IHS Market said the Asean Manufacturing PMI is compiled from responses to monthly questionnaires sent to purchasing managers across some 2,100 manufacturers in Indonesia, Malaysia, Myanmar, the Philippines, Singapore, Thailand and Vietnam. A reading above 50 indicates an overall increase compared to the previous month while a reading below 50 shows an overall decrease.
It said the Malaysia Manufacturing PMI fell to 48.4 in March, from 48.5 in February.
“At the country level, deteriorations were reported in each of the seven constituent countries. The downturn was most marked in Singapore, with the headline figure slipping a record 18.1 points from February to 27.7, the lowest in the series near eight-year history. The Philippines also registered a deterioration in March, with the headline index (39.7) posting below the 50.0 no-change mark for the first time since the survey began January 2016.

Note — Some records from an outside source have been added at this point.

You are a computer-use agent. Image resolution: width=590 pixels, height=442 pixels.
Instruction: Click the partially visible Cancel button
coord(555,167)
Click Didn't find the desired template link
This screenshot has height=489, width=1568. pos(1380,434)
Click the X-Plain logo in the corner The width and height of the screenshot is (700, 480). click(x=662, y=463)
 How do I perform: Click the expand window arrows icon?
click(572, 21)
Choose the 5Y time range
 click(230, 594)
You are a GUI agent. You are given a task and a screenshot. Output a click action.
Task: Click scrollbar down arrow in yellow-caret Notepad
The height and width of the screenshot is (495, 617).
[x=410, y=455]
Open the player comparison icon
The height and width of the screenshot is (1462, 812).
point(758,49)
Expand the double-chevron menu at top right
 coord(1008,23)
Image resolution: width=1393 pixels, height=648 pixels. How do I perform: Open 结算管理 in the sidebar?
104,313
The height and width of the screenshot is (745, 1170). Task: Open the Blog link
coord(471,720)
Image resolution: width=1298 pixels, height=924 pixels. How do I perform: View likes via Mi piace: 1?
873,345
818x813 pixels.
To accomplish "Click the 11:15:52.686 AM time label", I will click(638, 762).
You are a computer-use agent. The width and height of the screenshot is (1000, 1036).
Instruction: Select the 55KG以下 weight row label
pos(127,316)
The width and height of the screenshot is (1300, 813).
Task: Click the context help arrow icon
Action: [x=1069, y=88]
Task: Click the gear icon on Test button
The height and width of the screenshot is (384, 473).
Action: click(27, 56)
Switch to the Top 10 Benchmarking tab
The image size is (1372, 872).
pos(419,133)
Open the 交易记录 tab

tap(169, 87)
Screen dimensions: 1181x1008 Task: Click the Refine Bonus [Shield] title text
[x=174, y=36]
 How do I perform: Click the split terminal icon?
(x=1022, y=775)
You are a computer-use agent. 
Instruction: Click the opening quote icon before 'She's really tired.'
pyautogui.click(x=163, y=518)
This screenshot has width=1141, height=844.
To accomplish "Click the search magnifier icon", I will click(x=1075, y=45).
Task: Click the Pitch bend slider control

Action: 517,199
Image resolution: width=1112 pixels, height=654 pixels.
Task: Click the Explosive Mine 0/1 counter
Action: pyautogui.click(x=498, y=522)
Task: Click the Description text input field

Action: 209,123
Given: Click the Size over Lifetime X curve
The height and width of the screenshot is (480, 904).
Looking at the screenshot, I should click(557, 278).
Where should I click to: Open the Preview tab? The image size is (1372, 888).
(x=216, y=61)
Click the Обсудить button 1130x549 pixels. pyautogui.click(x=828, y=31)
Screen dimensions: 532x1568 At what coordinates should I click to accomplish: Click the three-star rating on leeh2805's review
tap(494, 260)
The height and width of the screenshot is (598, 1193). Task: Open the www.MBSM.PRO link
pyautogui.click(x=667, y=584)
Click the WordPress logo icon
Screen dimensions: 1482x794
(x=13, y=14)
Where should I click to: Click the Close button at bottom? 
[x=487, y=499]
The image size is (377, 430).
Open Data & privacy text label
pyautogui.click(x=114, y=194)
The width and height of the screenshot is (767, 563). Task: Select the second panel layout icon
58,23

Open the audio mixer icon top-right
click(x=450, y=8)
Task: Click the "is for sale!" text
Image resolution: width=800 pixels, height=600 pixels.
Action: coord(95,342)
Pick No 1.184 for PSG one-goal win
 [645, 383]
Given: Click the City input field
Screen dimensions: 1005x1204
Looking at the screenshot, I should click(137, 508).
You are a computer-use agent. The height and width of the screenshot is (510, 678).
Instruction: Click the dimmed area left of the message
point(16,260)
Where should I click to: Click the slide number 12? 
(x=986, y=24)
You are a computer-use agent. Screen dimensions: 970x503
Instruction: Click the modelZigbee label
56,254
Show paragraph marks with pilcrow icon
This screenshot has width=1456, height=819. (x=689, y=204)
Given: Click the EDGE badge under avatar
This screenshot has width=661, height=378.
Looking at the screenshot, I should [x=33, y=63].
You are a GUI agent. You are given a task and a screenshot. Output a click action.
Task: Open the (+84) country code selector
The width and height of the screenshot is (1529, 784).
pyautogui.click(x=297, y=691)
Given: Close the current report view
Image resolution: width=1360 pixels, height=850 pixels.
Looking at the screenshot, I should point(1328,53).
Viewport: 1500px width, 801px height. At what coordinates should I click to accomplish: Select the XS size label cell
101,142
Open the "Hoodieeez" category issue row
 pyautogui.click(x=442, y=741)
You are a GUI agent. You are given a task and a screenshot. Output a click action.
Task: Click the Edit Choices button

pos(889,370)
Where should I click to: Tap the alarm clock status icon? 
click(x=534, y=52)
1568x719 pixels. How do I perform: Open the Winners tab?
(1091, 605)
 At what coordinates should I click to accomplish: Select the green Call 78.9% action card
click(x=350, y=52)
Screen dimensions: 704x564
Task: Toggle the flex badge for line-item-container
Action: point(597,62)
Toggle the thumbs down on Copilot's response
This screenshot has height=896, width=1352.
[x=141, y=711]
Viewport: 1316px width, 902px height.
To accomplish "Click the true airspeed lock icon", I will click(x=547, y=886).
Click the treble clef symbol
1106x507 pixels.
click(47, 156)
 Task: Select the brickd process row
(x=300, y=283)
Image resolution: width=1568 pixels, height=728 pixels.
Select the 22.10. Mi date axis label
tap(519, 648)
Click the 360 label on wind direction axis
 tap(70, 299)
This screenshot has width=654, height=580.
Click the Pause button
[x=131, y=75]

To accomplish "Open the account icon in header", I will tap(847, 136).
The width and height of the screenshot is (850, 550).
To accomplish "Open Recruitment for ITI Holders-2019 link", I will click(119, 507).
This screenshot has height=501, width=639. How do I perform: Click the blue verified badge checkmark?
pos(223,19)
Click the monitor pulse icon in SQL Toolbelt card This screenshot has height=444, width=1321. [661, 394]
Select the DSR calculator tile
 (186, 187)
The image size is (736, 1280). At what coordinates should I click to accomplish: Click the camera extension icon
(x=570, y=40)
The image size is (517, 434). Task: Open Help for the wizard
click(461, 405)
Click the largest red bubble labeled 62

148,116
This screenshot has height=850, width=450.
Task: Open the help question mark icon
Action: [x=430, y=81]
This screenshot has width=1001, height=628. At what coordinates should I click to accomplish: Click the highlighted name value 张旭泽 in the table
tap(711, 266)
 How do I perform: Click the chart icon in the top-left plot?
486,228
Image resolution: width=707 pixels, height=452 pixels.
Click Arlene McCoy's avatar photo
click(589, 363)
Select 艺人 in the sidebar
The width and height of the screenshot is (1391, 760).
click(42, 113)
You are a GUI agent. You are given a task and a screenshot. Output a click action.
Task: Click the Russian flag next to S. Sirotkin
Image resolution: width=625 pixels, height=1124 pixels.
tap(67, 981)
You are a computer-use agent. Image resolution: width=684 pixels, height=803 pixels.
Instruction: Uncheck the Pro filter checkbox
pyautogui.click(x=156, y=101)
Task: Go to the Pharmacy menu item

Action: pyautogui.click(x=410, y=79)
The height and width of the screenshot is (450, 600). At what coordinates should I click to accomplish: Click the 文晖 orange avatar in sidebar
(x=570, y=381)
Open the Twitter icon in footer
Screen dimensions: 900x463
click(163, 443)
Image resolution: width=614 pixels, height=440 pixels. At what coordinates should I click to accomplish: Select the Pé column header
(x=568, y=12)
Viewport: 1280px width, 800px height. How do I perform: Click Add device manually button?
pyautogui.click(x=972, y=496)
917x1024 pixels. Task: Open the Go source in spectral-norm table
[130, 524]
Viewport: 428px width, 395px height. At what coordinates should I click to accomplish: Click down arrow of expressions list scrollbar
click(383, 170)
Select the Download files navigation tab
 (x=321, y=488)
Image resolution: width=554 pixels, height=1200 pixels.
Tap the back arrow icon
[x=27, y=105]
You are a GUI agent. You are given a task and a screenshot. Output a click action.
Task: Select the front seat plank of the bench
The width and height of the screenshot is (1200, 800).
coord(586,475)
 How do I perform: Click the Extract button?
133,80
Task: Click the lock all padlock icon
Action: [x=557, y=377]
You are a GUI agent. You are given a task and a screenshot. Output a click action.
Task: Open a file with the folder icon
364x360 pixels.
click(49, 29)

“Elsewhere, Vietnam recorded a back-to-back contraction, with the headline index falling to the lowest on record at 41.9 in March, and signalling a steep decline in the health of the manufacturing sector. Similarly, Myanmar registered a deterioration in operating conditions for the second month running. The headline figure (45.3) was the lowest since the survey began in December 2015, amid record contractions in output, new orders and inventories. Concurrently, Indonesia returned to contractionary territory following an expansion in February. March’s headline figure (45.3) was an all-time low and signalled a solid deterioration in the health of the sector. Thailand too recorded a marked decline in operating conditions, amid quicker falls in both production and new orders. The headline index (46.7) was also a record low.
“Finally, Malaysia’s downturn continued during March, with operating conditions deteriorating at the steepest rate since September 2019. That said, the decline was only mild overall,” IHS Markit said.
IHS Markit economist Lewis Cooper said in the note that Asean manufacturers felt the full force of the coronavirus in March.
“The headline PMI dropped to the lowest in the survey’s near eight-year history, amid record contractions of output, new orders, inventories and employment. Notably, March was the first time on record that all of the seven constituent countries posted a deterioration in the health of their respective manufacturing sectors simultaneously. Restrictive measures stemming from efforts to contain the Covid-19 outbreak and substantial uncertainty surrounding the outlook also eroded firms output expectations during March. Sentiment was the lowest since the series began in mid-2012, although firms still remain, on average, optimistic output will increase over the next 12 months.
“Overall, March highlighted the worst performance of the Asean manufacturing sector on record, as repercussions from the Covid-19 pandemic are realised, and indeed it is likely that they will be felt for several months to come, if not longer,” Cooper said.